How I learned to be a pastor
Or, the story of my first MLK Day observance, thanks to church member John O'Melia
At some point in my career, I began to realize that it was church members who were teaching me how to be a pastor. It wasn’t the fancy east coast seminary I attended, or the many fine books about ministry I read, or even the conferences I attended, the ones where celebrity pastors always seemed to be the keynote speakers.
I now see that it was church members who taught me, gently but persistently, not only how to love and care for them, but also how to act out the public life of a pastor.
I was living and working in Wheaton, Illinois, more than 10 years after my ordination, when a church member invited me to go with him to the annual Martin Luther King, Jr. Day worship service at the Second Baptist Church in Wheaton.
I’m sure I resisted—first, because going to MLK Day services was never mentioned by those celebrity pastors, who instead would offer advice on “how to grow your church”; and second, because MLK Day falls on a Monday, which was my day off.
Gently but persistently, this church member talked me into going with him on a cold Monday night in January. I was still new and didn’t know at the time that Wheaton had a black congregation.
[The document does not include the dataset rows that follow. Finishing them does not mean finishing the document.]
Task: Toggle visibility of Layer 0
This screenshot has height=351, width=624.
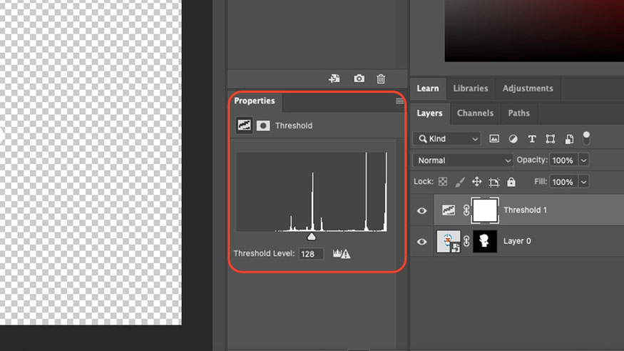Action: pyautogui.click(x=422, y=241)
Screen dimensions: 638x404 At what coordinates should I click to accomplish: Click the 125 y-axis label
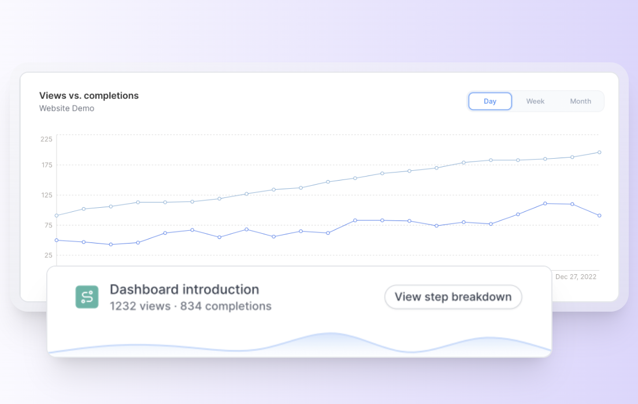coord(46,195)
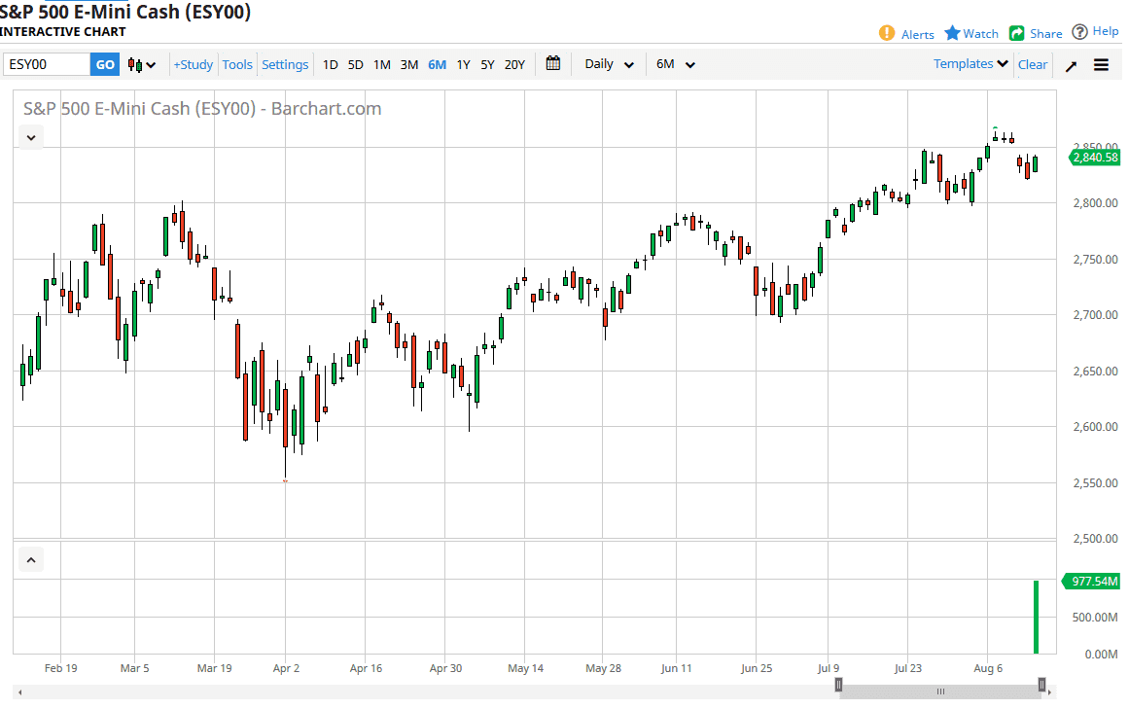Select the 20Y time range
Screen dimensions: 1129x709
[x=514, y=65]
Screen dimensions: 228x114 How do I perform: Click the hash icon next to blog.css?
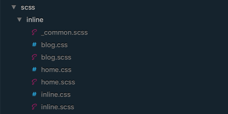[x=34, y=45]
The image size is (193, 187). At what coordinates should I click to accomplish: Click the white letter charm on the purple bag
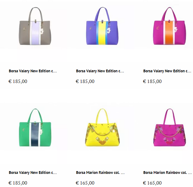point(109,31)
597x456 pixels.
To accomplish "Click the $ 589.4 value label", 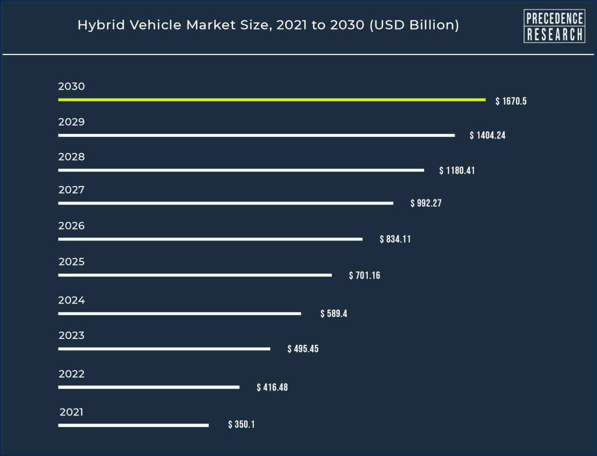I will tap(333, 314).
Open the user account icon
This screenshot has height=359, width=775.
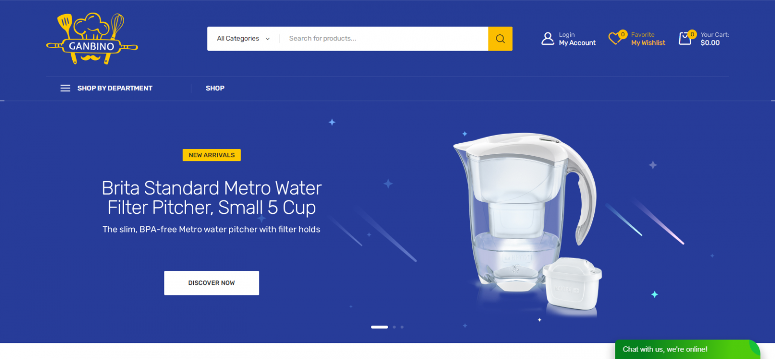(547, 39)
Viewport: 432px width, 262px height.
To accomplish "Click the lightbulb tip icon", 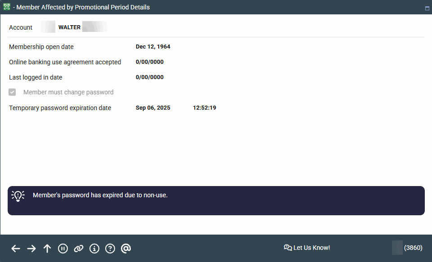I will [18, 195].
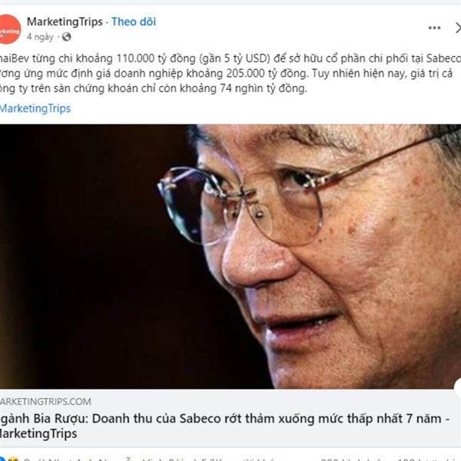Open the #MarketingTrips hashtag

(35, 108)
The city seemed to me to be a white and mostly conservative Republican suburb of Chicago, much like the community in Michigan where I grew up. My neighbors were white, the members of my church were white, and my children seemed to have only white classmates in their schools and on the soccer teams sponsored by the recreation department. I fit right in.
John O’Melia, the church member who picked me up that night, had been on the search committee that brought me to First Presbyterian Church, with its fine red brick, white pillars, and impressive colonial architecture. What I didn’t know when I first met John was that he came back from World War II with a burning determination to live in a world where the atrocities he witnessed (in the Nazi death camp he helped to liberate at the age of 19) would be unimaginable.
After finishing college, John went to work for the YMCA. All I knew at the time was that the YMCA was where many people learn how to swim. What I didn’t know until I met John was that the YMCA offers more than swimming lessons. In the 1950s, in the mostly white suburbs of Cleveland, in John’s first posting as a Y director, he initiated the YMCA’s first interracial summer camp.
It wasn’t a popular move. People were skeptical. Okay, they were more than skeptical. Many were outraged and would not allow their children to participate. But John gently persisted and over the years introduced other equally unpopular ideas. Many years later, after his retirement, he was elected to the YMCA Hall of Fame for a lifetime of seeking racial harmony and justice. At the induction ceremony, I learned that John’s father, uncle, and brother had all been YMCA directors.
John and I were the only two white faces in the church that night, and I was immediately struck by how wrong that seemed to me. Martin Luther King, Jr. Day is a federal holiday, after all, but the only people observing it that night were the city’s African American residents. I kept thinking, “Where is everyone else?”
The pastor of the Second Baptist Church recognized me in the congregation that night and made a point to apologize after the service. “In African American churches,” he said, “pastors don’t sit by themselves in the congregation. They sit up front.” And so, the next year I sat in a row of other pastors at the front of the church. I don’t recall having a speaking part, but there I was, sitting with my African American colleagues, which was a message in itself.
Looking back, I learned from John how a pastor should look and act in the community, how someone dedicated to the gospel of Jesus Christ should spend his Monday nights in January.
The last year I was in Wheaton, the MLK Day service was held at my church, the lovely First Presbyterian Church. My church could accommodate more people (the number of white people who attended had begun to grow, slowly at first, but noticeably). More importantly the big white wealthy church in town was making a kind of statement about the gospel, about how people should treat each other, and about what our community could be, if we wanted it to be. That was something I learned from my friend John.
Photos: All three photos are from Unsplash, and the top one is by Tim Mossholder. Thanks, Tim.
I'm happy to learn of your experience, Jim. As you probably know, the last five years of my ministry before retirement were in a multicultural church which claimed two dozen nationalities on any given Sunday morning. It can be - and was for me - a rich and eye-opening experience. I've never worked so hard to listen and attempt to understand. But it is hard work!
Pastor Doug, your powerful testimony was truly inspiring and filled with wisdom, reminding us all to reflect on Dr. Martin Luther King Jr.'s legacy and to work together to keep his message and mission alive.